[[ EXTRACTED DATA, beginning ]]

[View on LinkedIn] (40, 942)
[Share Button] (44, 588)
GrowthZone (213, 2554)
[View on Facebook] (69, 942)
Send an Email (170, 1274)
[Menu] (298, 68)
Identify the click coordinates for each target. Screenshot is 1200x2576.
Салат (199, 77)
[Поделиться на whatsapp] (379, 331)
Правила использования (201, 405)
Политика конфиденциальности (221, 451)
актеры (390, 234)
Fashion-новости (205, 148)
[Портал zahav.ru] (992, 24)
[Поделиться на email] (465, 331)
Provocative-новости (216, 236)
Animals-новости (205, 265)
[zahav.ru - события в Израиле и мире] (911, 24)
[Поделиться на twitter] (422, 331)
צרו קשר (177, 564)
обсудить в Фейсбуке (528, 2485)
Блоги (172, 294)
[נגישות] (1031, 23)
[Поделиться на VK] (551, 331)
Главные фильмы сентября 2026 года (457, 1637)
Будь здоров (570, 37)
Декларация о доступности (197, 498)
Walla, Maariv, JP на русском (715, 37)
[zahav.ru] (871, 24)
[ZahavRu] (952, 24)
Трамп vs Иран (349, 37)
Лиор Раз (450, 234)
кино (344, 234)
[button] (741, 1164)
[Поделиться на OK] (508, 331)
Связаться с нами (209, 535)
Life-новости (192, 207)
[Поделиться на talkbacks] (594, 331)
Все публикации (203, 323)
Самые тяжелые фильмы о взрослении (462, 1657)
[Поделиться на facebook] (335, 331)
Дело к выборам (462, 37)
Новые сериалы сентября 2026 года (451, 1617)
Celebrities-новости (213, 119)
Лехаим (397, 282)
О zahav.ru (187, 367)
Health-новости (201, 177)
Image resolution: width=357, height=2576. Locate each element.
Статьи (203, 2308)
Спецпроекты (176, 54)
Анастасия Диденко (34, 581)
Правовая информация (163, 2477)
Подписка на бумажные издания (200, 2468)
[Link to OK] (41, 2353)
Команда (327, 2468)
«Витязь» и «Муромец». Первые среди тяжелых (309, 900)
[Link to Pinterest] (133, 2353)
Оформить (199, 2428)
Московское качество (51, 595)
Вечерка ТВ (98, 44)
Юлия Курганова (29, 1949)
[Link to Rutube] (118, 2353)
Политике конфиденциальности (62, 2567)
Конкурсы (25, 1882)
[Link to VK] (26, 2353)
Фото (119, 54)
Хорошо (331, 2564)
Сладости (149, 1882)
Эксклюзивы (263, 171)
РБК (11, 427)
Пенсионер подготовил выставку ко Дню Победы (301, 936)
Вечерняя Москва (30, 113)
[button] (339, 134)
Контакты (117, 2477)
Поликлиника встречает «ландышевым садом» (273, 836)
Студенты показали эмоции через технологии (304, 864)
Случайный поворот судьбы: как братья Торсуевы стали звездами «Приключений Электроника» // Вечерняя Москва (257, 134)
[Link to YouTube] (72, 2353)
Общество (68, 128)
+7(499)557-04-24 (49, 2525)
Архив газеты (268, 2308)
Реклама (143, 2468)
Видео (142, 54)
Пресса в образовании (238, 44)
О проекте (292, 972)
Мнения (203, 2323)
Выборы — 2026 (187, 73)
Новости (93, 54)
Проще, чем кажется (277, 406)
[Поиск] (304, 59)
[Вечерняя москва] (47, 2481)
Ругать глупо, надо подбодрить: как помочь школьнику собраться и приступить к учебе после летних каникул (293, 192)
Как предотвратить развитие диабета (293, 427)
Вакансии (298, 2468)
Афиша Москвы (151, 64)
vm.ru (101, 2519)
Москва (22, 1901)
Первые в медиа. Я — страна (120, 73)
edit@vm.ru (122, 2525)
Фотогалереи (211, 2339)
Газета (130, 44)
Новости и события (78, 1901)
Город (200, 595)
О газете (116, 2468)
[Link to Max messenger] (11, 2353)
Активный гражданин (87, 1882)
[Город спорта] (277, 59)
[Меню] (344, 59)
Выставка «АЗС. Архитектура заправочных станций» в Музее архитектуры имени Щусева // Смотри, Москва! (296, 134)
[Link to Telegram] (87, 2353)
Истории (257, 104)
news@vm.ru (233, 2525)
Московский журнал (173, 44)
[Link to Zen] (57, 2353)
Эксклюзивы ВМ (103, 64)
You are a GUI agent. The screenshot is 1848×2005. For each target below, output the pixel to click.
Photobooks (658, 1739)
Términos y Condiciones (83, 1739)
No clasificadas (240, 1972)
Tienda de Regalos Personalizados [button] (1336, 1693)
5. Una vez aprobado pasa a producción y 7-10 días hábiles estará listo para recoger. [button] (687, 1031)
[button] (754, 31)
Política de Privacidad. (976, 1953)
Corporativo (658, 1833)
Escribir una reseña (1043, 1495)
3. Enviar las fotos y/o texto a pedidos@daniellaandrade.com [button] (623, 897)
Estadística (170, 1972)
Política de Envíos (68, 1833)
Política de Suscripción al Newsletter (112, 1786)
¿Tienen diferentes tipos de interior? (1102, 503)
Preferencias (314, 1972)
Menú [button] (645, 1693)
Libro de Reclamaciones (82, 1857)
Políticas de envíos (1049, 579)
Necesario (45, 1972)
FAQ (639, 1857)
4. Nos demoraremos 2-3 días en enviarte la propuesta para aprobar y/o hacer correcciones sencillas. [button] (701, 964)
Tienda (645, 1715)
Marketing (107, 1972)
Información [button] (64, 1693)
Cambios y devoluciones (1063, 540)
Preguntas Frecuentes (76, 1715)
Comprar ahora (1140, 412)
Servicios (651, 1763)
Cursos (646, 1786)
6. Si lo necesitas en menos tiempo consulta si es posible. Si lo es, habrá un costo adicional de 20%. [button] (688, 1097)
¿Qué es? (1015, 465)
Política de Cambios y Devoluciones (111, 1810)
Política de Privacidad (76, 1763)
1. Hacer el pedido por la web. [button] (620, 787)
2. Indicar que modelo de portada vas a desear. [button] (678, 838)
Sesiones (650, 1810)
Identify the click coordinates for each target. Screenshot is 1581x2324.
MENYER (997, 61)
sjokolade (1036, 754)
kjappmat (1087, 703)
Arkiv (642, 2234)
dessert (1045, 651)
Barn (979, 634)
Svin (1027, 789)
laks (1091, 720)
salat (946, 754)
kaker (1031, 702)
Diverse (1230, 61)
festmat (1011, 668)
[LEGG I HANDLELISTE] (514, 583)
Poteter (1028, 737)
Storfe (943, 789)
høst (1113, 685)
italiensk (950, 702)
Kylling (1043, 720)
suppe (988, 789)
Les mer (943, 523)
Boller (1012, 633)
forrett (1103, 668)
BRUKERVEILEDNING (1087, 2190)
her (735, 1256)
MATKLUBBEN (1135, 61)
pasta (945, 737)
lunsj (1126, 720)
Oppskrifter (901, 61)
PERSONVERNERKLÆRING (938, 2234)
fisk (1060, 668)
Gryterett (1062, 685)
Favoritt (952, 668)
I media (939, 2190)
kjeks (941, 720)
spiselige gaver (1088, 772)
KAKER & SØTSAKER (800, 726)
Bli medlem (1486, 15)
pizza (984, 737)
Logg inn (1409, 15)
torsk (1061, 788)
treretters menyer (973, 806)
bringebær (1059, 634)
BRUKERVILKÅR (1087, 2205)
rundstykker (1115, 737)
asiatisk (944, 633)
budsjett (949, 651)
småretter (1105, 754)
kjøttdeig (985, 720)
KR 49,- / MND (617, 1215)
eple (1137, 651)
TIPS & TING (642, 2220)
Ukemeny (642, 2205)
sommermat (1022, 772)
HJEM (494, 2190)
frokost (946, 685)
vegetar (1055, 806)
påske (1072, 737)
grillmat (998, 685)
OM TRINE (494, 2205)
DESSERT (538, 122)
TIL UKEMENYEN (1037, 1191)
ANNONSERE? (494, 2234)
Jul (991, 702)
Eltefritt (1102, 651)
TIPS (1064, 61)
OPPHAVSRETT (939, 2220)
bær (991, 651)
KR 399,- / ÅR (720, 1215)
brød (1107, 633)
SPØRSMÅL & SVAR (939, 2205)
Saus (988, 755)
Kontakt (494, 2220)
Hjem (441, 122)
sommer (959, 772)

[[ EXTRACTED DATA, end ]]

*YOUR INSTRUCTIONS*
Find the line with "BRUKERVEILEDNING (1087, 2190)" in the material above. Reproduce it and each line after it up to and including the line with "TIL UKEMENYEN (1037, 1191)".

*RESULT OF THE EXERCISE*
BRUKERVEILEDNING (1087, 2190)
her (735, 1256)
MATKLUBBEN (1135, 61)
pasta (945, 737)
lunsj (1126, 720)
Oppskrifter (901, 61)
PERSONVERNERKLÆRING (938, 2234)
fisk (1060, 668)
Gryterett (1062, 685)
Favoritt (952, 668)
I media (939, 2190)
kjeks (941, 720)
spiselige gaver (1088, 772)
KAKER & SØTSAKER (800, 726)
Bli medlem (1486, 15)
pizza (984, 737)
Logg inn (1409, 15)
torsk (1061, 788)
treretters menyer (973, 806)
bringebær (1059, 634)
BRUKERVILKÅR (1087, 2205)
rundstykker (1115, 737)
asiatisk (944, 633)
budsjett (949, 651)
småretter (1105, 754)
kjøttdeig (985, 720)
KR 49,- / MND (617, 1215)
eple (1137, 651)
TIPS & TING (642, 2220)
Ukemeny (642, 2205)
sommermat (1022, 772)
HJEM (494, 2190)
frokost (946, 685)
vegetar (1055, 806)
påske (1072, 737)
grillmat (998, 685)
OM TRINE (494, 2205)
DESSERT (538, 122)
TIL UKEMENYEN (1037, 1191)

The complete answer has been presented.